From 1 January to 30 September this year we delivered 1,124 inquests. In the same period last year there were about 100 fewer inquests. I have to say they are not like-for-like inquests, but obviously all the inquests that we have delivered in that time are those that have not gone on to our backlog.
We have not been able to deliver inquests where they are quite complex and there might be legal representation and a need for physical attendance at the court and juries.
We have a significant backlog of those days in court. We are currently identifying additional venues and recruiting additional staff to make progress with those cases. We were not able to deliver all of our inquests, but we did deliver those that we could.
Q113 Andy Slaughter: Rather than look at numbers of cases, we should perhaps look at the number of days or the complexity of cases. Is that giving you concern, particularly as we may have some further period of lockdown to come? I am trying to get a feel for how long people may be waiting for inquests in serious cases. Can you say how many jury inquests you have backed up?
Debbie Large: Prior to lockdown we were hearing the majority of our inquests within three months. There are some cases that cannot be heard that quickly because we are reliant on other organisations to provide us with reports, but we were hearing our routine cases within three months.
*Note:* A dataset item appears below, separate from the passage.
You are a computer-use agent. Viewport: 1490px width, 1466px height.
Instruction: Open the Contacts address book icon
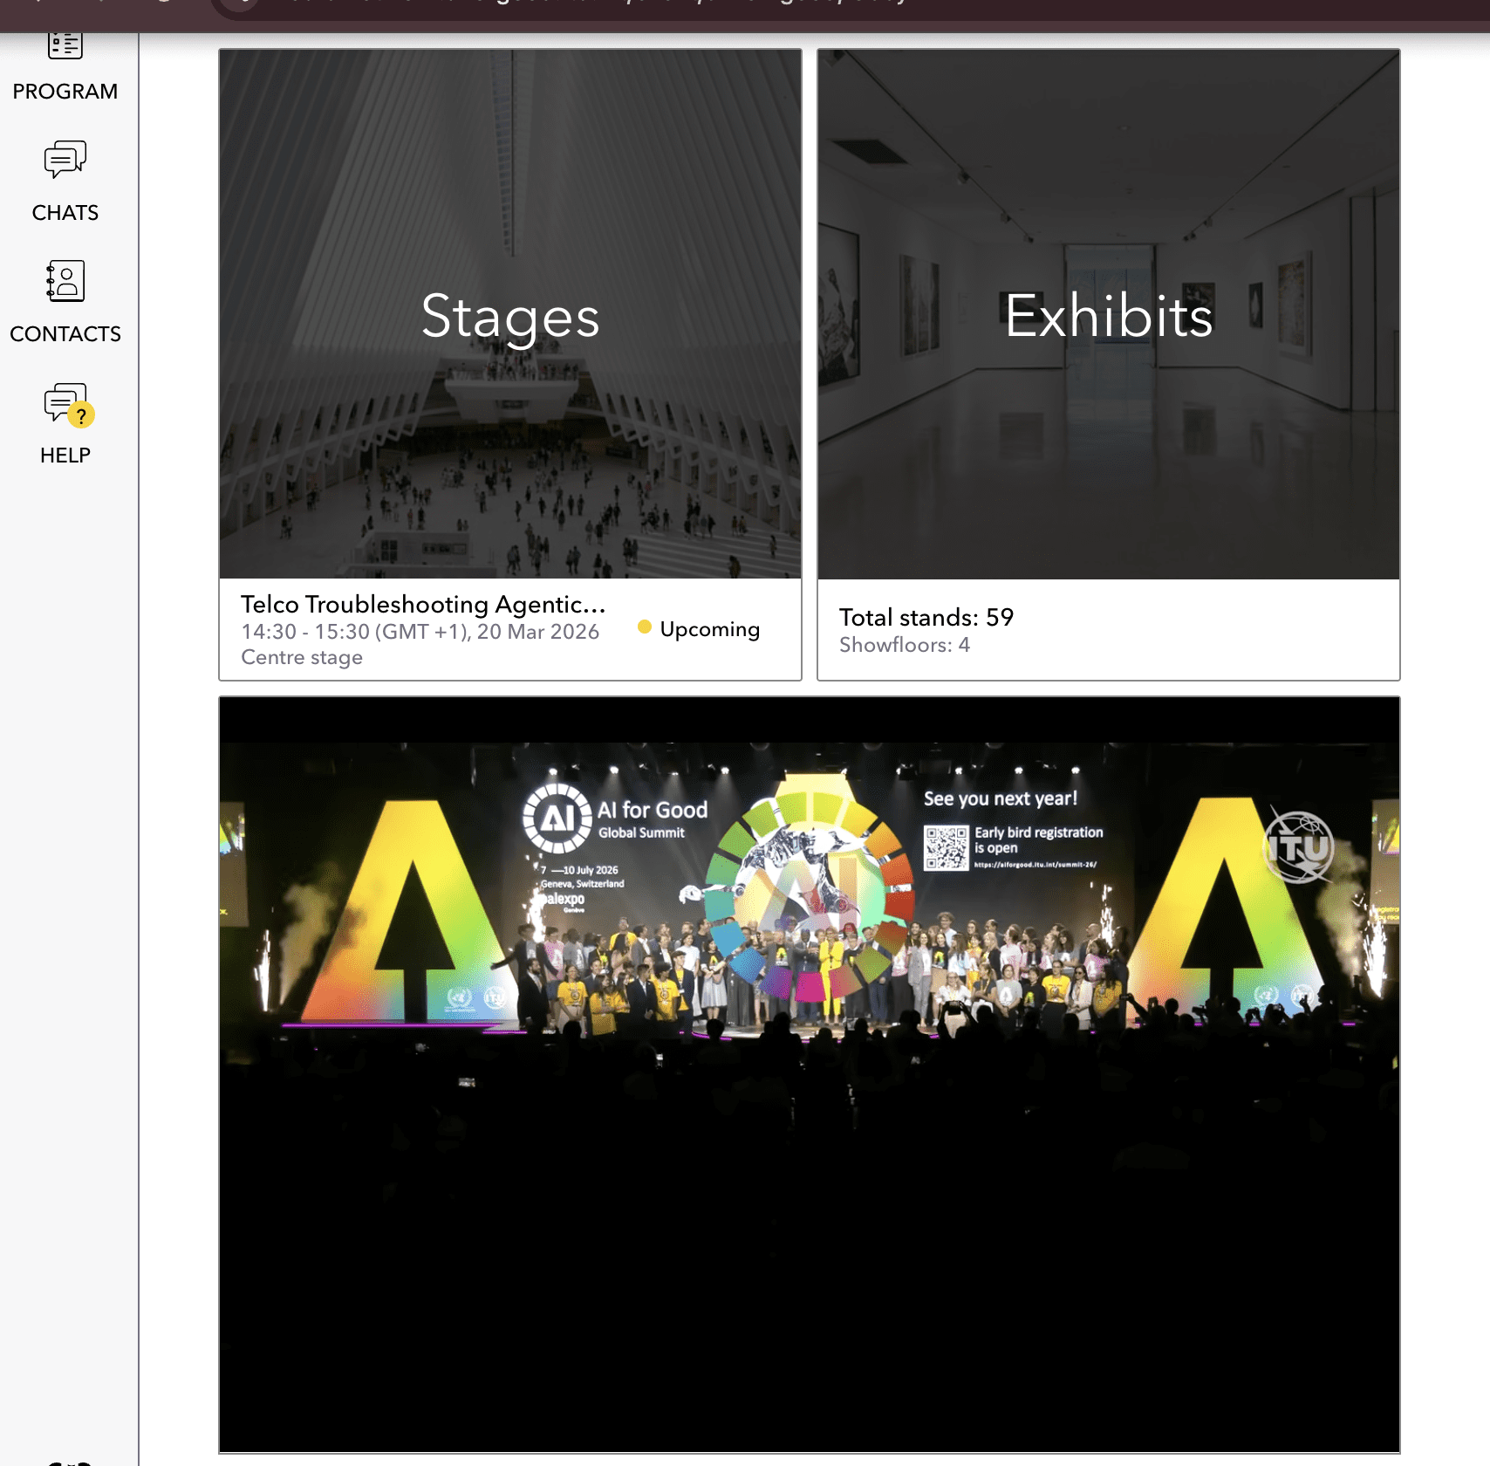pos(65,281)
We have a significant backlog of cases in terms of court days. It troubles us because obviously families are waiting for conclusions, but we have had to follow Government guidance.
As a council we are competing with courts for large venues, so it is difficult. We have a recovery plan to work through our inquest backlog in Kent. I cannot speak for the national position because I have been very much focused on Kent, but I suspect other areas will be in a similar position. Because our inquest numbers are probably among the highest compared with other local authorities, I suspect our backlog is probably the largest, because we tend to have a large number of inquests, but we are making provision to bring in additional staff and we are seeking additional venues, and the coroner team is large enough for us to run multiple courts once it is safe to do so.
Q114 Andy Slaughter: No criticism is intended. I just want to get a feel for it. In percentage terms, where do you say you are compared with a year ago? Would you say you have 50% more days to timetable, or something like that? Do you know—if you do not know perhaps you would let us know afterwards—how many jury inquests you are waiting to try to schedule?
Debbie Large: I do not know the number of jury inquests we are waiting to schedule. I do not know how many cases are ready to list; I would have to come back to you on that. We have estimated and we are making provision for 220 court days as additional capacity. That is what we are making provision for. It is an estimate. We are working with the senior coroners to identify the number of court days they need.
Q115 Andy Slaughter: Additional to what? What would be your baseline number before you add on those 220 days?
Debbie Large: We have about 1,100 inquest hearings a year, but I do not know what that equates to in terms of days.
Q116 Andy Slaughter: I will leave it there. If you have any of those figures, perhaps you could let the Committee have them afterwards. It would be quite useful to see how you are comparing with magistrates courts, Crown courts and things like that.
Debbie Large: Yes.
Q117 Chair: Giles, do you have anything to add?
Giles Adey: I have nothing to add. Debbie is the expert on the day-to-day operations.
Chair: Thank you very much for taking the time to give evidence to us, Giles and Debbie; it is very much appreciated. We give thanks to all of your colleagues for what you are doing, and we are very grateful to you for your help in relation to this inquiry. The evidence session is concluded.